• **WHAT IS EXPECTED**: Without including any pictures, write out the listing below exactly.
==== RECORD SET ====
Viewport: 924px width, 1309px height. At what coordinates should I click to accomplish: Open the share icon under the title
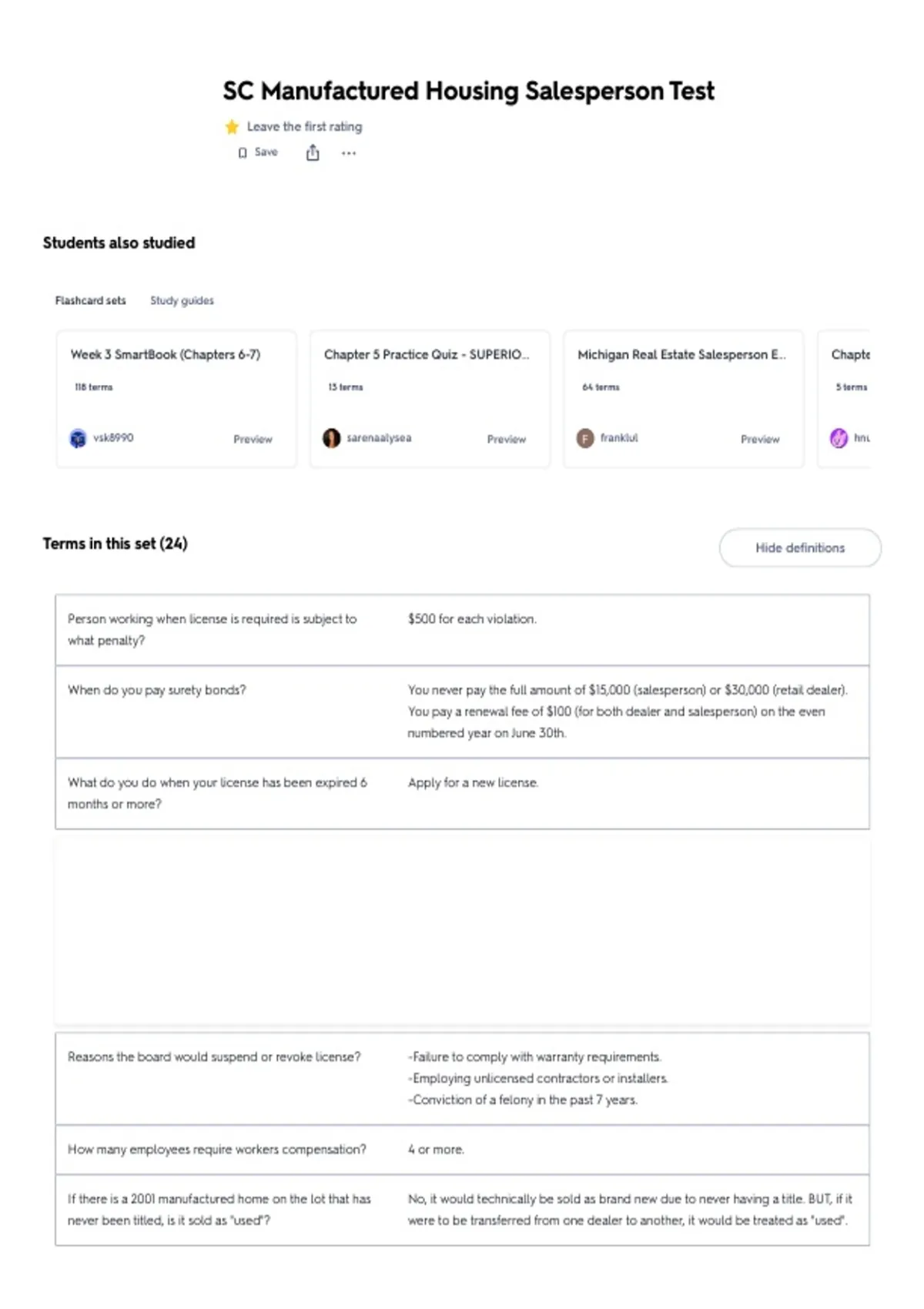[313, 152]
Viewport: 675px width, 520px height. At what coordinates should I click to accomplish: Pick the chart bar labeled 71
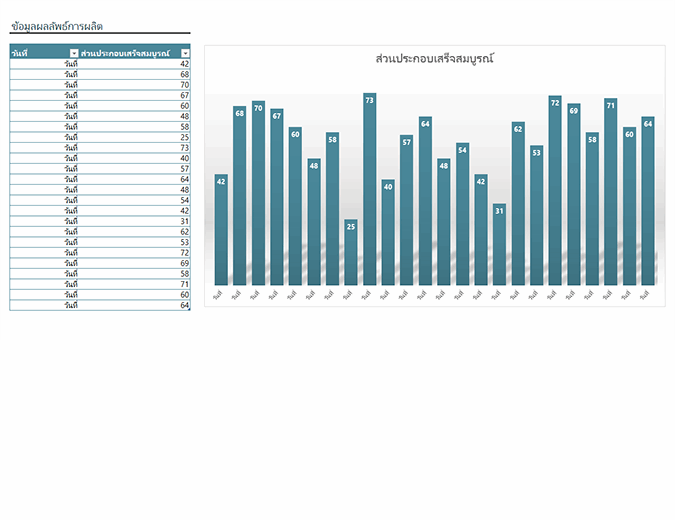[x=610, y=190]
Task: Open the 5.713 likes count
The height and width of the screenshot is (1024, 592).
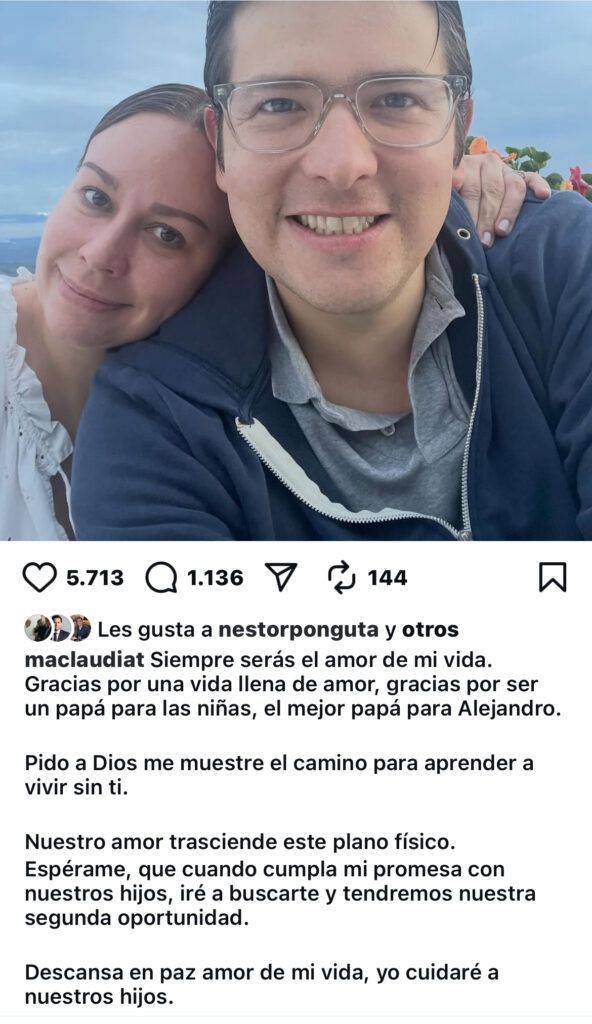Action: (x=95, y=577)
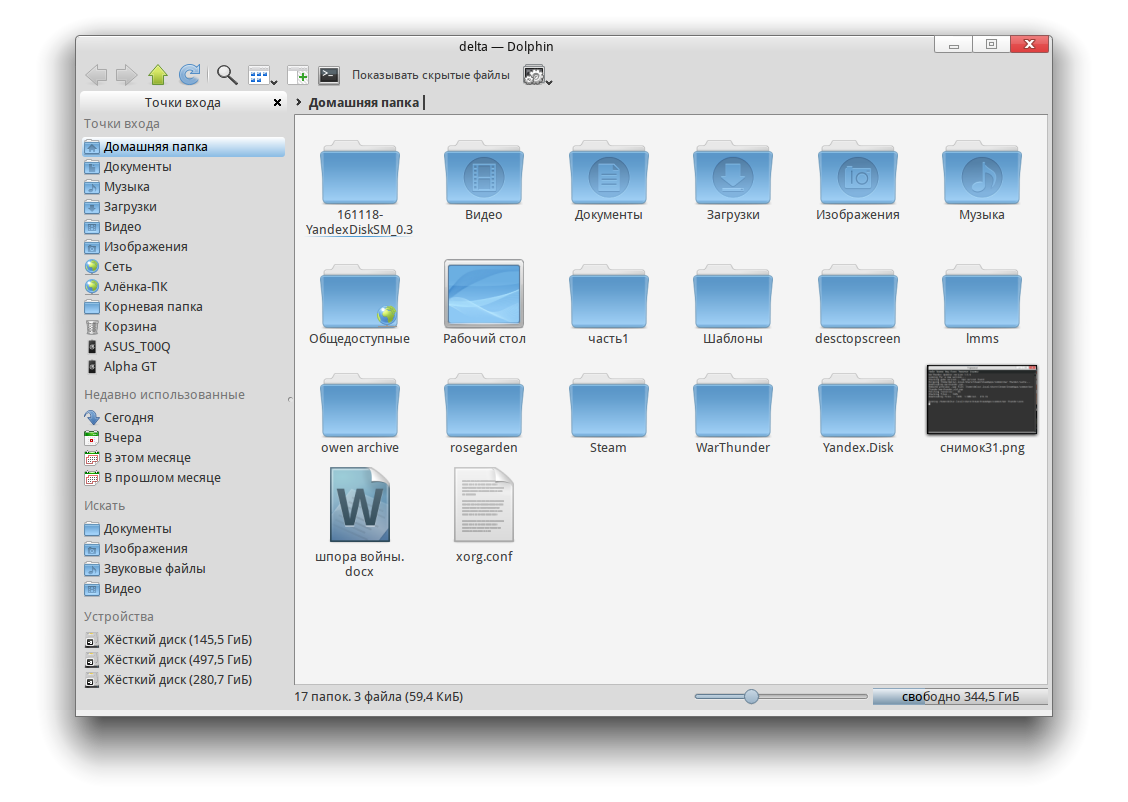This screenshot has width=1128, height=802.
Task: Select Сегодня under recently used
Action: (128, 418)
====
• **EXERCISE RESULT**:
Viewport: 924px width, 1309px height. At what coordinates should I click to accomplish: Open the share icon under the title
[313, 152]
Viewport: 675px width, 520px height. At what coordinates should I click to accomplish: Pick the chart bar labeled 71
[x=610, y=190]
Task: Open the 5.713 likes count
The height and width of the screenshot is (1024, 592).
Action: (x=95, y=577)
This screenshot has width=1128, height=802.
Task: Select Сегодня under recently used
Action: (128, 418)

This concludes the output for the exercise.